Instructions to follow: Copy out the listing below verbatim, starting with the line that contains "The height and width of the screenshot is (474, 474)." and continuing through the line that contains "Image resolution: width=960", both included.

Study material:
————

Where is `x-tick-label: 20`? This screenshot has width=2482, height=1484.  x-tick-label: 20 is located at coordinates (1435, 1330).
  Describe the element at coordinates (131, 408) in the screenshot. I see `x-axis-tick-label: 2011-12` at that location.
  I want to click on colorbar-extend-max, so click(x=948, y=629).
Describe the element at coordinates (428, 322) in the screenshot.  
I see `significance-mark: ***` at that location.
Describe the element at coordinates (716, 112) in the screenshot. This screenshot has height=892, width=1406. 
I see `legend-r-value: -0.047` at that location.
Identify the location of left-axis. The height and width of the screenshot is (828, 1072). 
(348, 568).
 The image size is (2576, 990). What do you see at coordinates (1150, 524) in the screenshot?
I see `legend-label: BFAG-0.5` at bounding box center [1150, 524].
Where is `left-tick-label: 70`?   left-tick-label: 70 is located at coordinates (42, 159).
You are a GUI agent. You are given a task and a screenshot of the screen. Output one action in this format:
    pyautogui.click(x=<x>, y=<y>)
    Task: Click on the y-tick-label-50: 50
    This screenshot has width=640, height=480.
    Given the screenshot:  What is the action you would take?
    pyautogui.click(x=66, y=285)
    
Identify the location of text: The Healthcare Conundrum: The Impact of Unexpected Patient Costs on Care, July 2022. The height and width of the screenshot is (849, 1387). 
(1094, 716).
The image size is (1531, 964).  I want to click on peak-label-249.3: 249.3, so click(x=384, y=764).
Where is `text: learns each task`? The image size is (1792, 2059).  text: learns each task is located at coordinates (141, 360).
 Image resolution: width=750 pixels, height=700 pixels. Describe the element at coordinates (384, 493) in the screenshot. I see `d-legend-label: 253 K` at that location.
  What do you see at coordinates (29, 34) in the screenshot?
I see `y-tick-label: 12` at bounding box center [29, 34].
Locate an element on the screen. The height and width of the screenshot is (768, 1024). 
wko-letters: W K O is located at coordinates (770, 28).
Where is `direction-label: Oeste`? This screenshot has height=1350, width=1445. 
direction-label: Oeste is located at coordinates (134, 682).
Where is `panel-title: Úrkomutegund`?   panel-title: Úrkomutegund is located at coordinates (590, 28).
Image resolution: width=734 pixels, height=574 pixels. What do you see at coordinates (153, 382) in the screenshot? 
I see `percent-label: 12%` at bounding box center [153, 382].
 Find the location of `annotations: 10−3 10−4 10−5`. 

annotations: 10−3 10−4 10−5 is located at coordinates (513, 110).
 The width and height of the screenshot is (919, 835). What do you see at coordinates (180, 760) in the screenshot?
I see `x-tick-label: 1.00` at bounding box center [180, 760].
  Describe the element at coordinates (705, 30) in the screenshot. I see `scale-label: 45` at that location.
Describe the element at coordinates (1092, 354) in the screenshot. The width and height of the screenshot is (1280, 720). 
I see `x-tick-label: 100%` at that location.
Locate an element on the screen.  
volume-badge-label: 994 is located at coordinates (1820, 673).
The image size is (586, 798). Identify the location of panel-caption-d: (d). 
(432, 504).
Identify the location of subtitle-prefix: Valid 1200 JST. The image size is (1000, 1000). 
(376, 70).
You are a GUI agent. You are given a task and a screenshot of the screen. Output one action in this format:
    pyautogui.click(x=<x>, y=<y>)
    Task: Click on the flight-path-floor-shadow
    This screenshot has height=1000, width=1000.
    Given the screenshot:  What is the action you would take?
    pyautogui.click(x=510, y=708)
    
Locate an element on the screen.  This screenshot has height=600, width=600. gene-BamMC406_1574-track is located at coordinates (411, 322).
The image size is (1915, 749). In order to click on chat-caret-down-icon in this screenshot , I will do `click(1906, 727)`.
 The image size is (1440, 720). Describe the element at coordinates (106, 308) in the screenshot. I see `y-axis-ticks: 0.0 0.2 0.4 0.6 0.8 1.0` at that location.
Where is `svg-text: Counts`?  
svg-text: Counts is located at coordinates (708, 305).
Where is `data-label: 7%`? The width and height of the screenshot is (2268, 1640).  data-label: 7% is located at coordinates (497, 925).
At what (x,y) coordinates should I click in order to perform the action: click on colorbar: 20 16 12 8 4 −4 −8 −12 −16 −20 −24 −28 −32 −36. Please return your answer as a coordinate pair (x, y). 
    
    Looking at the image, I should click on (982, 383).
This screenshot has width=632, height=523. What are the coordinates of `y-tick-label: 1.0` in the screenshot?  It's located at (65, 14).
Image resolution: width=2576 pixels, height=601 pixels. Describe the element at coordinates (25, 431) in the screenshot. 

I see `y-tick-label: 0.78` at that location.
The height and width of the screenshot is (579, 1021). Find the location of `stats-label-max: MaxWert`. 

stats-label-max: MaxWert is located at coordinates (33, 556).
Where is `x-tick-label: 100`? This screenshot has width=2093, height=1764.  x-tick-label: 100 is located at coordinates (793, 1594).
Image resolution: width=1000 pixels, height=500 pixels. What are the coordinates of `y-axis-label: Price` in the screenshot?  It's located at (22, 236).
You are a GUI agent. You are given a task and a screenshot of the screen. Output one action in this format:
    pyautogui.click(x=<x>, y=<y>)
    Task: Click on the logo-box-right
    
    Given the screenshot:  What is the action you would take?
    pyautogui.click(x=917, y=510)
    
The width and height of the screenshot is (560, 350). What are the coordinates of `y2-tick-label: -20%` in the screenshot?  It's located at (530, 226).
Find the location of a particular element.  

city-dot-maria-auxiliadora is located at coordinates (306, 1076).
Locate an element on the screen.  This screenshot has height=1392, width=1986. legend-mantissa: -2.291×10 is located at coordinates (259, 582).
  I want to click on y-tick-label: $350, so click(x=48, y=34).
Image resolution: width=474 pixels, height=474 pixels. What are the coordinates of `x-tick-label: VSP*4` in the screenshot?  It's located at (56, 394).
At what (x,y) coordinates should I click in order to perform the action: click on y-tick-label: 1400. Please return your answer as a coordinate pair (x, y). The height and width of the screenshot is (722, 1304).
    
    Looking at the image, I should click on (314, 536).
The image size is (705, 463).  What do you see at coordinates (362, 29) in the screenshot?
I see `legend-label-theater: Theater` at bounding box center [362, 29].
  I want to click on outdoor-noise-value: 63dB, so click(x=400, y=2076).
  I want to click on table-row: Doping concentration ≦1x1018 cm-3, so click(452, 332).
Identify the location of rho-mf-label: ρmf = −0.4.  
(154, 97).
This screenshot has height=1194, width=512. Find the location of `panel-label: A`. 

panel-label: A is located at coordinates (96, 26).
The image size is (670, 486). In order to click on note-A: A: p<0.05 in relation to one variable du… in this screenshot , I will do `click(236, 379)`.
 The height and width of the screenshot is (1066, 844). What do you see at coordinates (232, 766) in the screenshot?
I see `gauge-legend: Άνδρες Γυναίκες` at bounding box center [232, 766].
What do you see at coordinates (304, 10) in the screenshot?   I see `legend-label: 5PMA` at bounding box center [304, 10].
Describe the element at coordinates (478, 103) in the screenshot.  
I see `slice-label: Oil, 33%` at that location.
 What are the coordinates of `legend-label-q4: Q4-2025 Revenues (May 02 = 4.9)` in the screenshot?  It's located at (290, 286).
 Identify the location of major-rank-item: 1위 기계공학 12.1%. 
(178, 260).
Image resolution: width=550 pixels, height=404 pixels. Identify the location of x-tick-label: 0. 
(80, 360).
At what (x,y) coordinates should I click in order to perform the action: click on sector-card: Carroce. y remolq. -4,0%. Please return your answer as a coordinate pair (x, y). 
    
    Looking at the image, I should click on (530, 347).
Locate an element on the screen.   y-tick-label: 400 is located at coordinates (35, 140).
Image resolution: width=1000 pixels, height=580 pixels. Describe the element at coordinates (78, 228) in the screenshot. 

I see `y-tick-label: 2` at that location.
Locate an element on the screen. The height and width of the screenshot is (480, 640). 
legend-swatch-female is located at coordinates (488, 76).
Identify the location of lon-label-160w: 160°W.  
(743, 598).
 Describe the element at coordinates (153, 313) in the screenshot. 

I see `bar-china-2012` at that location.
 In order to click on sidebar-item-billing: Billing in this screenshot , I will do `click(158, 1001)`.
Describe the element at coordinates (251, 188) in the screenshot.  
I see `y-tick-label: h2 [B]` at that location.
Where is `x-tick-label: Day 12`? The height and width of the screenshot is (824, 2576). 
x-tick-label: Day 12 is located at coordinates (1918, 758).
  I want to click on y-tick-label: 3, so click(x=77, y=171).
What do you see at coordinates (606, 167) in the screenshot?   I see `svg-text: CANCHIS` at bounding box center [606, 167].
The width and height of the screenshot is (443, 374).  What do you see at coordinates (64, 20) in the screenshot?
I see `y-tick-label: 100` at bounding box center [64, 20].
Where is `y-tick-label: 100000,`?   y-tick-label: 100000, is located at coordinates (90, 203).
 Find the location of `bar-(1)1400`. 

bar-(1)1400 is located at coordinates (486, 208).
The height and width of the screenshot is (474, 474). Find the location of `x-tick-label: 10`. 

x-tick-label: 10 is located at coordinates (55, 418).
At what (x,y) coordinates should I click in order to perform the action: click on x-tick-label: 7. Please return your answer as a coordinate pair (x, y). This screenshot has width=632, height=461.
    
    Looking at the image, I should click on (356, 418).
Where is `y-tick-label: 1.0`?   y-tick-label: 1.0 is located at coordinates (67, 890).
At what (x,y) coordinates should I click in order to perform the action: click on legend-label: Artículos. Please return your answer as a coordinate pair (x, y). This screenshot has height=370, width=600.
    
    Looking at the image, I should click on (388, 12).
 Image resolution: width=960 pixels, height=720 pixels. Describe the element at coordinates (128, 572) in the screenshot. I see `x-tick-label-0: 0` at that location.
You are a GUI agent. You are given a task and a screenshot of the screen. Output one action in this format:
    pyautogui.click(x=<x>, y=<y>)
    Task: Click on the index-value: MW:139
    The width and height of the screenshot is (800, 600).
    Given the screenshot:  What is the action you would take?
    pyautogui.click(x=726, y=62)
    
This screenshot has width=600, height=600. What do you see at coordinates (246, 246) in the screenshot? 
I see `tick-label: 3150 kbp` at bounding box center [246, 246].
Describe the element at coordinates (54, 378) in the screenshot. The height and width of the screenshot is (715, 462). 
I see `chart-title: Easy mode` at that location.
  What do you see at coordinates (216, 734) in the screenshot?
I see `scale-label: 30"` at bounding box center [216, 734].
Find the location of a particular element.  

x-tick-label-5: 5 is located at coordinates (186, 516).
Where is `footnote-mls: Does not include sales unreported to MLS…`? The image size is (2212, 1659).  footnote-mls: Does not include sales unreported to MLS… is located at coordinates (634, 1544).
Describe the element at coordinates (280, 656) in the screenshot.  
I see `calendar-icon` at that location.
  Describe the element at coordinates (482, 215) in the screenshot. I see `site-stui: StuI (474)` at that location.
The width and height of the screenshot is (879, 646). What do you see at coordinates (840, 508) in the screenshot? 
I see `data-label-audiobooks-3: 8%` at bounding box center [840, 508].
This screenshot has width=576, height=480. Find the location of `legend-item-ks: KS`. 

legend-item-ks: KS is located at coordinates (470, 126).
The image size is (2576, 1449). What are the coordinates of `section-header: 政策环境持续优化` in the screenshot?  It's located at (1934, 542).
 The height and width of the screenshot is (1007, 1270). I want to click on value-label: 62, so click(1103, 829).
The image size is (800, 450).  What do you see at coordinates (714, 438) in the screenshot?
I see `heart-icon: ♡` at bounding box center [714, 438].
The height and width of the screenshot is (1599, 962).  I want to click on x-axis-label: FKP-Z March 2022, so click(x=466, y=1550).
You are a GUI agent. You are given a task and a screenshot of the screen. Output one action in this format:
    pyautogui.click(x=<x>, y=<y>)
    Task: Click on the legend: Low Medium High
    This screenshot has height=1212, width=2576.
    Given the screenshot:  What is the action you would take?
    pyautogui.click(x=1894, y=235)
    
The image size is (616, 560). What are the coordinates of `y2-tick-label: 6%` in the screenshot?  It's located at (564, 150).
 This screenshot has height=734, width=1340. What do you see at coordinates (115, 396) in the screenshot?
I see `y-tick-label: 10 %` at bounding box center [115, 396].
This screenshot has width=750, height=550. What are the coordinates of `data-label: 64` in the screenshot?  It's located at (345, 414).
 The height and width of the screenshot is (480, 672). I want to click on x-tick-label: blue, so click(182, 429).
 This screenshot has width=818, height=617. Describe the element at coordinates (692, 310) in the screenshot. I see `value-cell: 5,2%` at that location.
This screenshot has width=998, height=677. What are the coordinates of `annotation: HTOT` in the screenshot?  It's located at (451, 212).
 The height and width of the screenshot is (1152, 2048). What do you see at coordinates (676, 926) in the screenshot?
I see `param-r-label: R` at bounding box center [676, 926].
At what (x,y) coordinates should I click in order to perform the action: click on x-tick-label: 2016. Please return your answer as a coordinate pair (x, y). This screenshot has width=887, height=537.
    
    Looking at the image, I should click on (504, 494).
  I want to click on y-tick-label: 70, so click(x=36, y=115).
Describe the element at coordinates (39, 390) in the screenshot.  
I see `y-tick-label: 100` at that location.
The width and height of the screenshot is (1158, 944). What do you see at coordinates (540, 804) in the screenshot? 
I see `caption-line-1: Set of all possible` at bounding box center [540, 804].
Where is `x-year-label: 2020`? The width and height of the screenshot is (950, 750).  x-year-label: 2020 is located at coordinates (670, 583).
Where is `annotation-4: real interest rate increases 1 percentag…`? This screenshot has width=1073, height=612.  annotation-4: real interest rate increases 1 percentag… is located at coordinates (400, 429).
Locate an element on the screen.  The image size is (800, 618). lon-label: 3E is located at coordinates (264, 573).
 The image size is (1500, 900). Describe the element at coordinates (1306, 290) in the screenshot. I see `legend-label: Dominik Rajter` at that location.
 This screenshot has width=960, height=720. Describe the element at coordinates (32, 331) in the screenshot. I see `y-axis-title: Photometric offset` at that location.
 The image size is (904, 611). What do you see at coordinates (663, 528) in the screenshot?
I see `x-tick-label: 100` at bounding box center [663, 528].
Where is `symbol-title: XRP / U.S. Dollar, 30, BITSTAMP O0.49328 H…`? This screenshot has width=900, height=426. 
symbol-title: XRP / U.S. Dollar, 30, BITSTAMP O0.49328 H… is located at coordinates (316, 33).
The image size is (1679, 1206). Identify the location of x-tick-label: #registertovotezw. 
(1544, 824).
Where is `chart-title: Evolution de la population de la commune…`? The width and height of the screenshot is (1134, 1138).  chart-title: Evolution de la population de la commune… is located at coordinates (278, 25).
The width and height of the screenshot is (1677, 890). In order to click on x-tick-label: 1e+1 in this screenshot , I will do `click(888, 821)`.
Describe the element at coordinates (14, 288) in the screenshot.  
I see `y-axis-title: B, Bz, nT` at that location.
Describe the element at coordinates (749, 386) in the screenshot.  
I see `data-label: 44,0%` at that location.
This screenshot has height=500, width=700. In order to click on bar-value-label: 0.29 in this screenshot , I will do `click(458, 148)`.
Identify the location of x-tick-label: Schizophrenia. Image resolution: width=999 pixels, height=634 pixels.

————

Answer space:
The height and width of the screenshot is (474, 474). Find the location of `x-tick-label: 10`. 

x-tick-label: 10 is located at coordinates (55, 418).
At what (x,y) coordinates should I click in order to perform the action: click on x-tick-label: 7. Please return your answer as a coordinate pair (x, y). This screenshot has width=632, height=461.
    
    Looking at the image, I should click on (356, 418).
Where is `y-tick-label: 1.0`?   y-tick-label: 1.0 is located at coordinates (67, 890).
At what (x,y) coordinates should I click in order to perform the action: click on legend-label: Artículos. Please return your answer as a coordinate pair (x, y). This screenshot has height=370, width=600.
    
    Looking at the image, I should click on (388, 12).
 Image resolution: width=960 pixels, height=720 pixels. Describe the element at coordinates (128, 572) in the screenshot. I see `x-tick-label-0: 0` at that location.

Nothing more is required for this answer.